Prologo
Alames era affacciato alla finestra del suo
studio. Aveva scostato di lato le grandi tende rosse ed assisteva
impotente alla rovina della sua città, all'assalto degli Heartless.
Scuoteva lentamente il capo da destra a sinistra, balbettando parole
incomprensibili. Non si era mai ritenuto un uomo coraggioso.

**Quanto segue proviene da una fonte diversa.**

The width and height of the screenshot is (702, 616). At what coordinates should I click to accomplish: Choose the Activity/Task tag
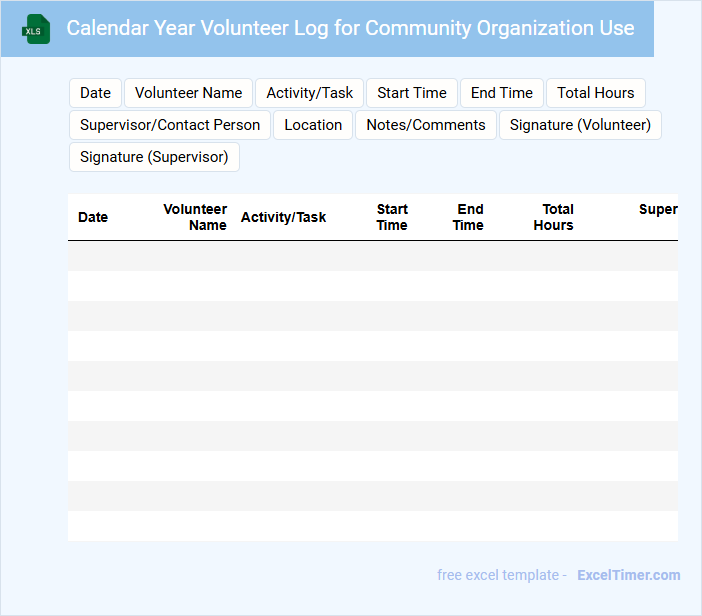tap(309, 93)
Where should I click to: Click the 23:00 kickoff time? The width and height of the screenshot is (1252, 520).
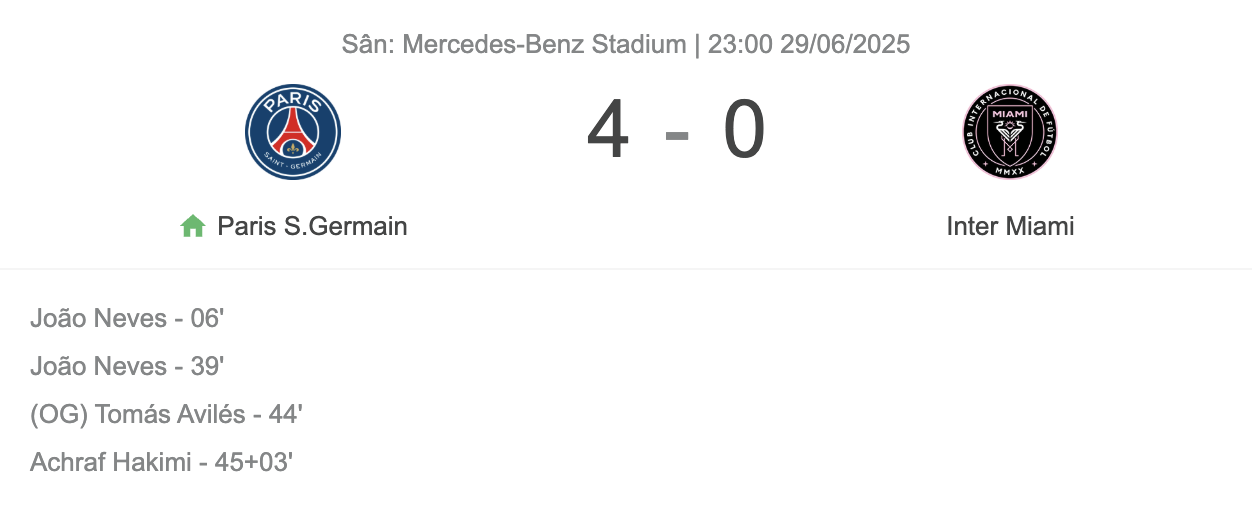click(740, 44)
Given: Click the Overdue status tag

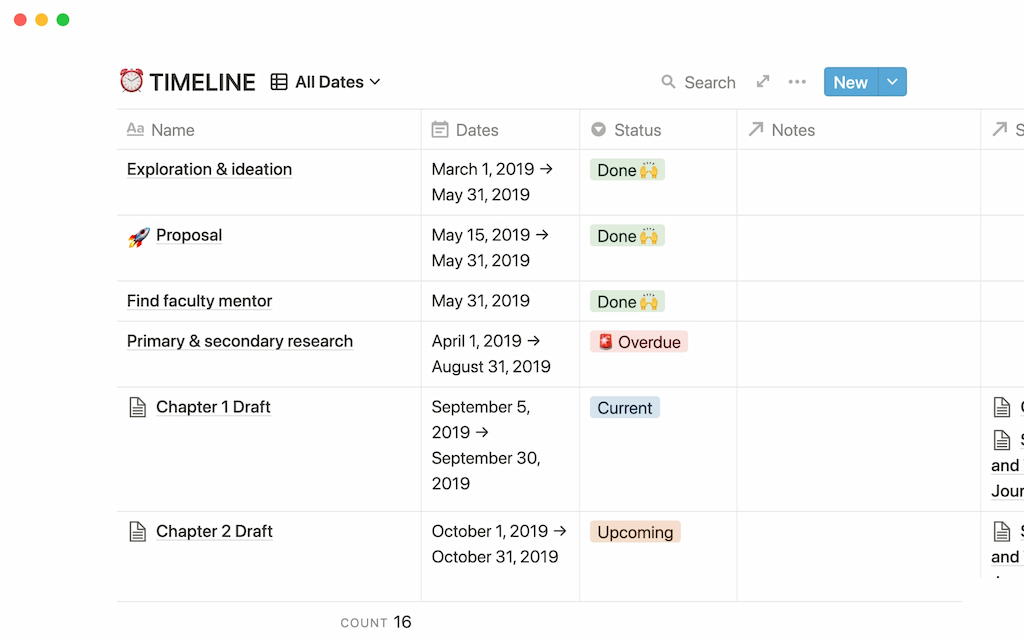Looking at the screenshot, I should [x=638, y=341].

Soprattutto
in quei tremendi minuti, il suo poco coraggio venne meno. - Non è
possibile... Non è reale... - si disse. - Non può esserlo... - Si
diresse verso la sua poltrona dall'alto schienale e si sedette,
barcollando, mentre alle sue spalle Linahar rischiava di essere
rapidamente fatta a pezzi, sino ad essere ridotta a un cumulo di macerie.
Appoggiò i gomiti sulla scrivania e si portò le mani alle tempie,
sconvolto come non mai. Stava addirittura tremando. All'improvviso, un
boato. Alames sussultò, rizzandosi con la schiena ben appoggiata alla
poltrona. - No... Il cancello... - balbettò, senza voltarsi verso la
finestra. - E' finita. Sono entrati - Una risata riecheggiò tra le mura
dello studio, accompagnata da alcuni passi. Passi pesanti. Passi lenti.
Cadenzati. Un uomo varcò l'ingresso della stanza, come se nulla fosse,
andando a pararsi davanti al tavolo del re. - Da quanto tempo - esordì
il misterioso individuo. - Da quanto tempo, Alames. Mi fa piacere vederti
ancora in forma - Alames avvertì una terribile sensazione. Un brivido
gli percorse la schiena. Era come se una cupola di malvagità lo avesse
appena circondato. La paura, l'orrore, la rabbia, l'odio. La tenebra più
profonda e l'oscurità più minacciosa. Tutto ciò veniva invisibilmente
esalato dalla figura del nuovo giunto. - Sono passati un bel po’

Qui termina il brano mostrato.